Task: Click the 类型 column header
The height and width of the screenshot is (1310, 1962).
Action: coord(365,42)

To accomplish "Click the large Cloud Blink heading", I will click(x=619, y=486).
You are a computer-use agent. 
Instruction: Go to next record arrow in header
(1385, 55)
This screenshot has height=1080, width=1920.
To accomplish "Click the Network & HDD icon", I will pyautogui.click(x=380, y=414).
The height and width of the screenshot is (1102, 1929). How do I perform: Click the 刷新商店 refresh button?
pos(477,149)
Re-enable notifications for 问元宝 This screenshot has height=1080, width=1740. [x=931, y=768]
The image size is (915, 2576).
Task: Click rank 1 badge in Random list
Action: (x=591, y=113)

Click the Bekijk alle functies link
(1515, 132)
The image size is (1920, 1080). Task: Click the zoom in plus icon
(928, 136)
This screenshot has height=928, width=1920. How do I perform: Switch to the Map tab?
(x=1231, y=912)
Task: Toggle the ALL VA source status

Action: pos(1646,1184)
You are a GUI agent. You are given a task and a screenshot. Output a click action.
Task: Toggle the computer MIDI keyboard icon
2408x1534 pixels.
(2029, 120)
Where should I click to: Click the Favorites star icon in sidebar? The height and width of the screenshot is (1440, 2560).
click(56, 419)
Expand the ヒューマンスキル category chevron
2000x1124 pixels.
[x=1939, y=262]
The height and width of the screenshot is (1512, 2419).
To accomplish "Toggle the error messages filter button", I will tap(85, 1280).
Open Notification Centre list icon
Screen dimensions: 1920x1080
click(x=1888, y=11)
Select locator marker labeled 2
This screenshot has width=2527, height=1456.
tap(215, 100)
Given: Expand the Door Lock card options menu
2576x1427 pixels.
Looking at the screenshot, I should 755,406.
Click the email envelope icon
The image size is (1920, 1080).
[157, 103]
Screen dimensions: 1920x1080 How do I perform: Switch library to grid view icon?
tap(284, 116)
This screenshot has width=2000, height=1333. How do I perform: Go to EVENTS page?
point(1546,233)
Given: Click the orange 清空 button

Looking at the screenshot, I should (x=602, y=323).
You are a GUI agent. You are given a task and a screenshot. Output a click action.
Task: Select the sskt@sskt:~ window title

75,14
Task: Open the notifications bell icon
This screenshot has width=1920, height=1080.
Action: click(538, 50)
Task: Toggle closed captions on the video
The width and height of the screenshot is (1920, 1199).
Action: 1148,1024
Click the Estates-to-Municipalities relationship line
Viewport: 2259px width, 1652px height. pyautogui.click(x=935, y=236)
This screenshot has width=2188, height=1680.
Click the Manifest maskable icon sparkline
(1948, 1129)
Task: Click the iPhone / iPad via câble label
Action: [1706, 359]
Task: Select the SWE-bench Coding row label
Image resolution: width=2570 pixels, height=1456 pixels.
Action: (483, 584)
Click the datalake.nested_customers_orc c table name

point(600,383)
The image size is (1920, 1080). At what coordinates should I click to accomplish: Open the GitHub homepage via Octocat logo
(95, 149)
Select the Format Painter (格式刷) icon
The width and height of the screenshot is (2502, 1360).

^^^^

Your instructions — Write out word for word every line from the one containing "Click the Estates-to-Municipalities" through the last line of the data, and no other line.

Result —
Click the Estates-to-Municipalities relationship line
Viewport: 2259px width, 1652px height. pyautogui.click(x=935, y=236)
This screenshot has width=2188, height=1680.
Click the Manifest maskable icon sparkline
(1948, 1129)
Task: Click the iPhone / iPad via câble label
Action: [1706, 359]
Task: Select the SWE-bench Coding row label
Image resolution: width=2570 pixels, height=1456 pixels.
Action: (483, 584)
Click the datalake.nested_customers_orc c table name

point(600,383)
The image size is (1920, 1080). At what coordinates should I click to accomplish: Open the GitHub homepage via Octocat logo
(95, 149)
Select the Format Painter (格式刷) icon
The width and height of the screenshot is (2502, 1360).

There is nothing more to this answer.